> EXERCÍCIO ESCRITO
Segundo o texto para leitura, que solução foi adotada para contar a história de Estive em Lisboa e lembrei de você?

> TEXTO PARA LEITURA
========

É assim que o autor dá continuidade à sua obra, numa opção explicitada em entrevistas e ensaios sobre o que escrever. Estava definido: escreveria “sobre o universo que conheço, o do trabalhador urbano, os sonhos e pesadelos da classe média baixa, esse recorte social indefinido, com todos os seus preconceitos e toda a sua tragédia”. É nesse universo que se movimentam os personagens de seus outros livros também. Dramatizar a vivência coletiva desse extrato social indefinido é um desafio sob diferentes aspectos. A forma dessa escrita precisa de reinvenção, já que os gêneros que abrigavam as vozes burguesas da modernidade já não se prestam à narratividade dessas histórias. Em Eram eles muitos cavalos, e talvez em outros livros, como Inferno provisório I e II, a proposta é a construção em mosaico na qual recortes em fragmentos se compõem dando ênfase a um sujeito coletivo que atua sob diferentes máscaras, diferentes abordagens frente a seus sonhos e tragédias cotidianas. Nesse painel de personagens não existe propriamente uma hierarquização de importância. Todos têm, a seu modo, um papel na dramatização desse conjunto estilhaçado da realidade ficcional. No caso de Estive em Lisboa e lembrei de você, a entrevista-depoimento de Serginho foi uma boa solução para contar essa história. O protagonista, com suas particularidades pessoais e discursivas se movimenta com certa liberdade em cena, sem contudo deixar de atuar como representante de uma coletividade que carrega consigo mesmo quando parece abandoná-la. Afinal, segundo Luffato, “partir não é só desprender-se de uma paisagem, de uma cultura. Partir é principalmente abandonar os ossos dos antepassados, imersos na solidão silenciosa dos cemitérios. E os ossos são aquilo que nos enraízam numa história comum, feita de dor e luta, de alegrias e memórias”.

Essas criaturas trazem a indefinição de classe, a rejeição de sua própria condição, a negação dos referenciais de origem, a falta de glamour de outros personagens caros à tradição literária. O não saber de si aumenta o abismo que representa o outro.

========

> DADOS REGISTRADOS
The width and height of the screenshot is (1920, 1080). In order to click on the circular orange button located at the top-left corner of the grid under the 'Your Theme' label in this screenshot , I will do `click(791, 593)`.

========

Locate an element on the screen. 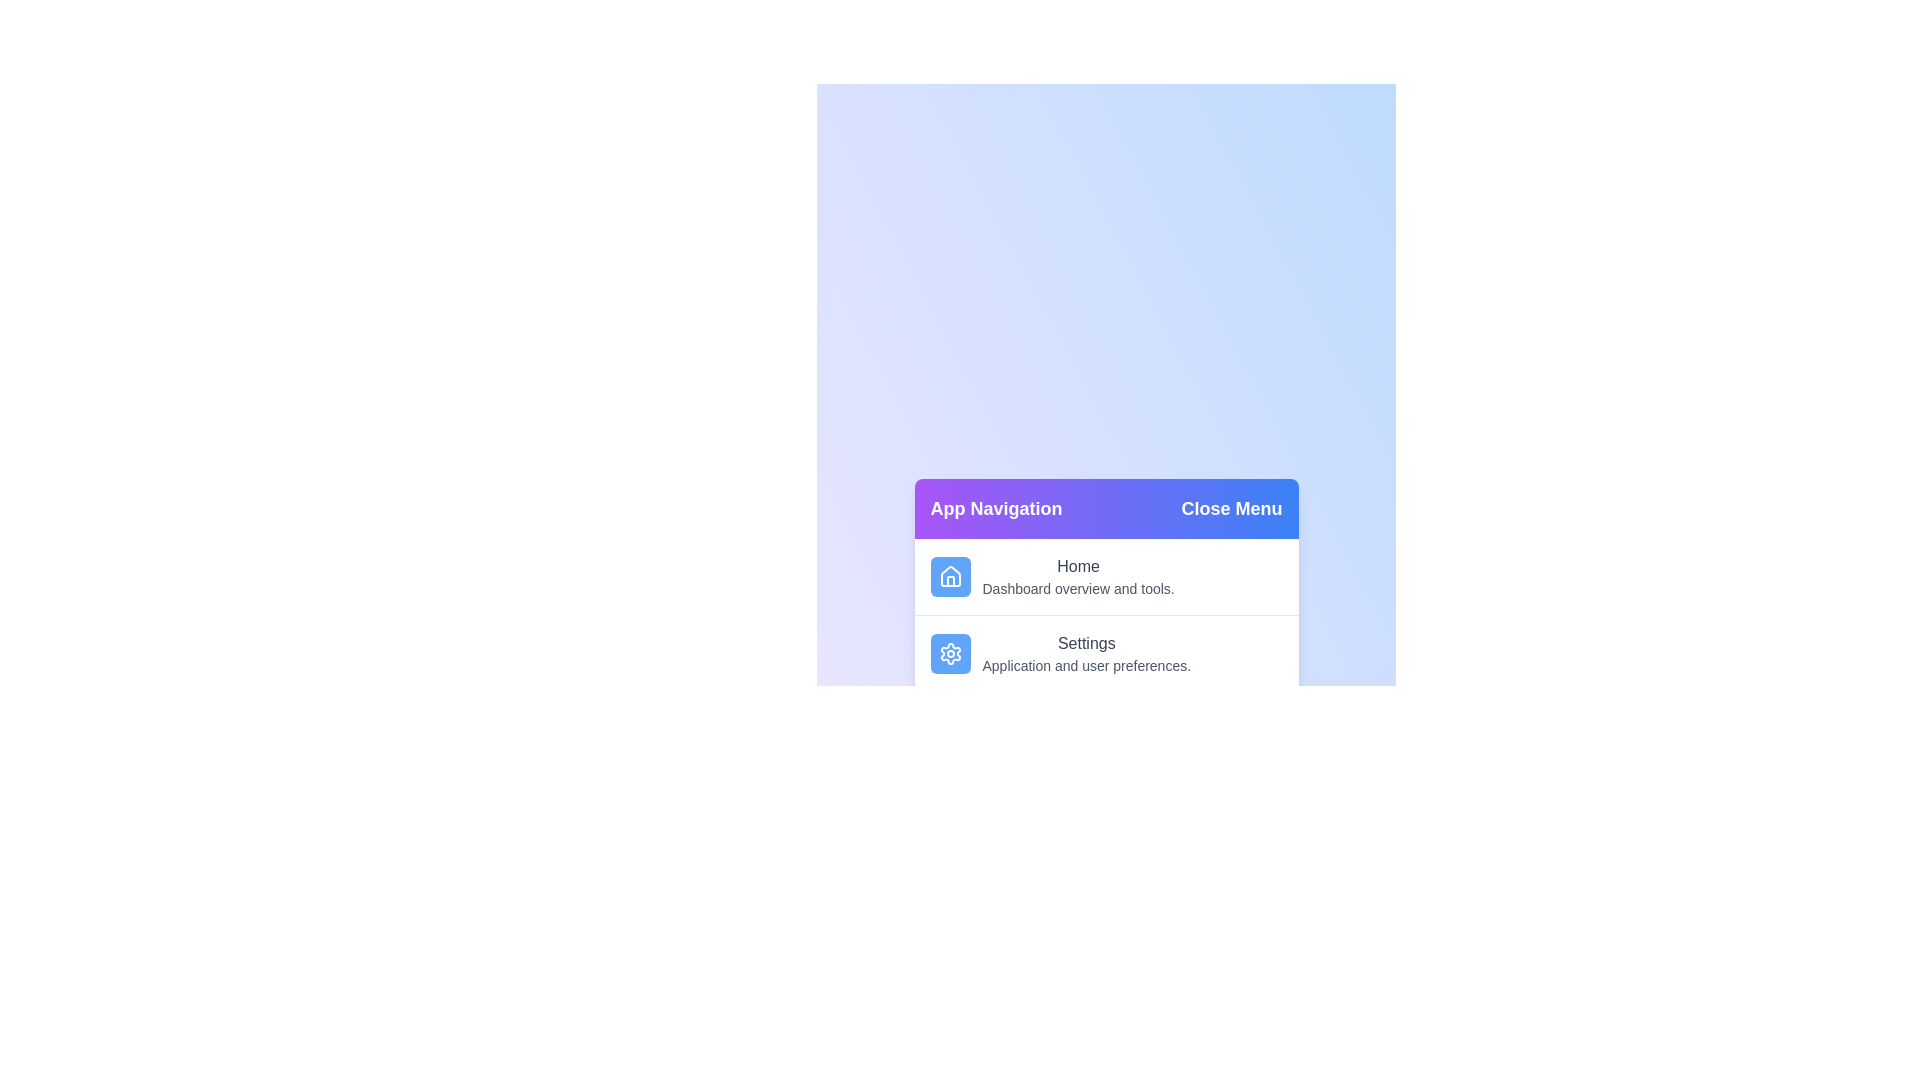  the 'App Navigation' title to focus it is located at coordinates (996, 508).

========

> RESPOSTA COMPLETA
A entrevista-depoimento de Serginho.